For field applications, the wavelength interrogator (which is a key component of the sensor system) is required to have the characteristics of portability, ruggedness, low cost, high measurement accuracy, high speed and multiplexing capability. However, none of the traditional methods is enough satisfactory for those requirements. In recent years, arrayed waveguide gratings (AWO) based interrogation systems have shown great potential for fulfilling all those requirements. One technique described by Y. Sano and T. Yoshino, entitled “Fast optical wavelength interrogator employing arrayed waveguide grating for distributed fiber Bragg grating sensors”, J. Lightwave Techno. Vol. 21, pp. 132-139, 2003, involves taking the ratio of the intensities in adjacent AWG channels when the fiber Bragg grating (FBG) wavelength lies between the two channels.

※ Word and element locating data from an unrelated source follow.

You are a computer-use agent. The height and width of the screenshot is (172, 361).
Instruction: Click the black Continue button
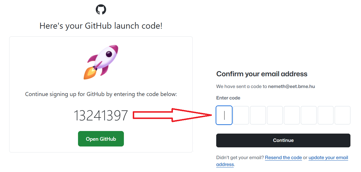point(283,140)
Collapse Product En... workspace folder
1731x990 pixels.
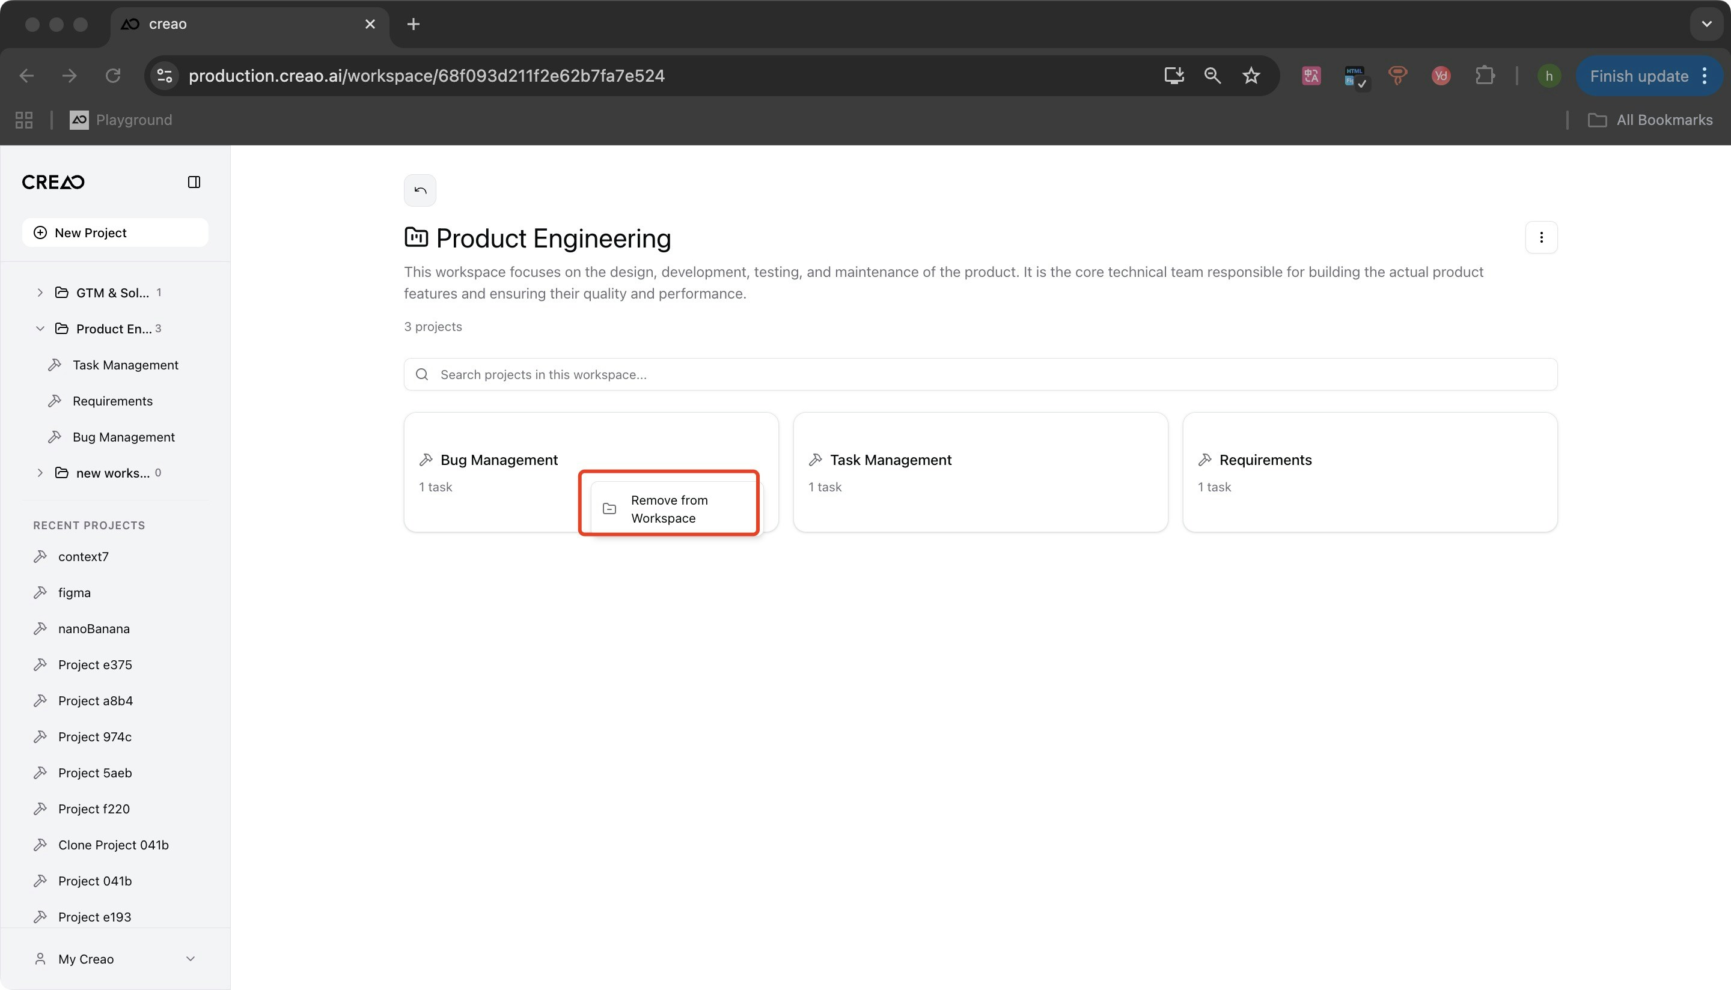(x=40, y=328)
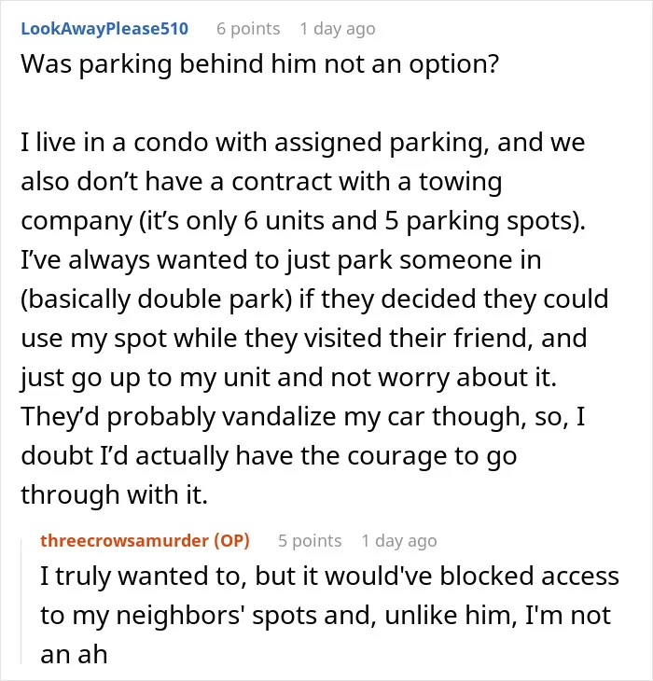
Task: Click the (OP) label beside threecrowsamurder
Action: 232,541
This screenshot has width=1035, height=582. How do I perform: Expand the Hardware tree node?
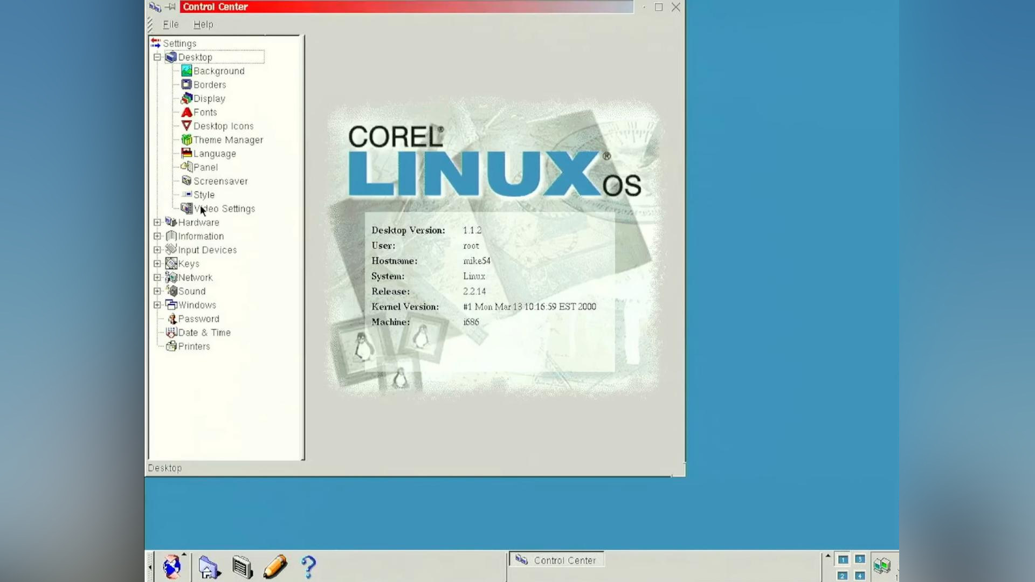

This simple approach yielded good performance but suffers from a limited usable range (less than the channel spacing) and a reduced sensitivity near the extremes of the range.

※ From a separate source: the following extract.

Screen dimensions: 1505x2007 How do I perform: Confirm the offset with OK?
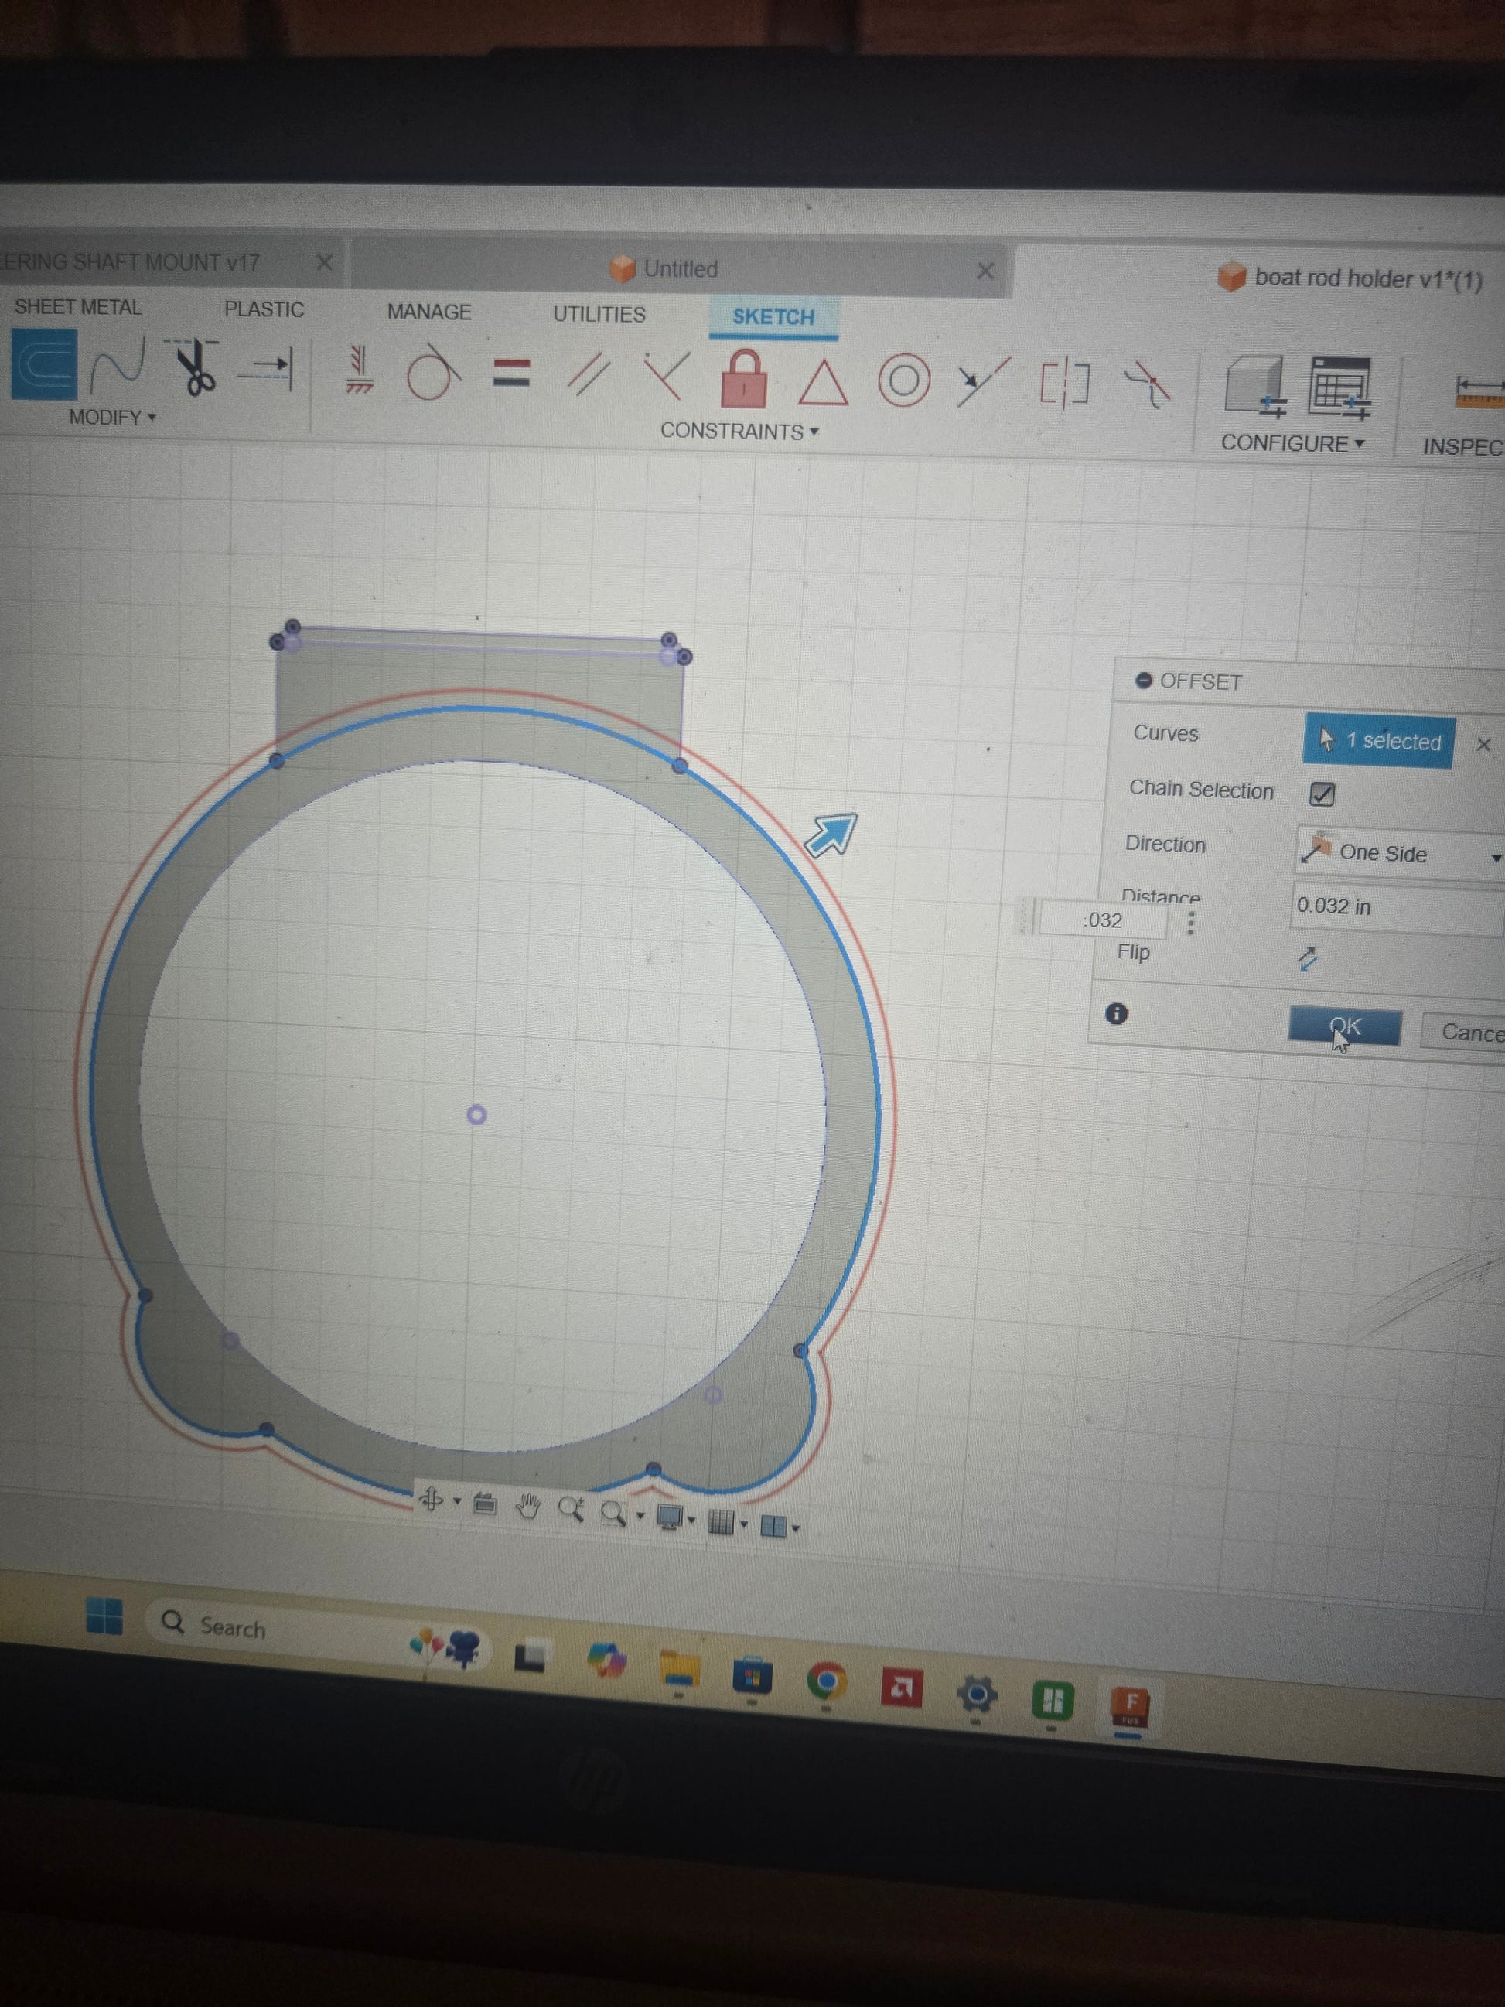(1344, 1028)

D. C. C. Norman, D. J. Webb and R. D. Pechstedt, “Extended range interrogation of wavelength division multiplexed fibre Bragg grating sensors using arrayed waveguide grating”, Electro. Lett. Vol. 39, pp. 1714-1715, 2003 overcame those drawbacks by using a heterodyne approach based on interferometric wavelength shift detection. Nevertheless, it makes the interrogation system much more complicated.
We have proposed another interrogation approach using an AWG based demultiplexer. This approach is based on the idea that by changing the temperature of an AWG, the transmission wavelength of one of its channels can be tuned to the sensor wavelength. Thus we are able to correlate the sensor wavelength to the AWG temperature.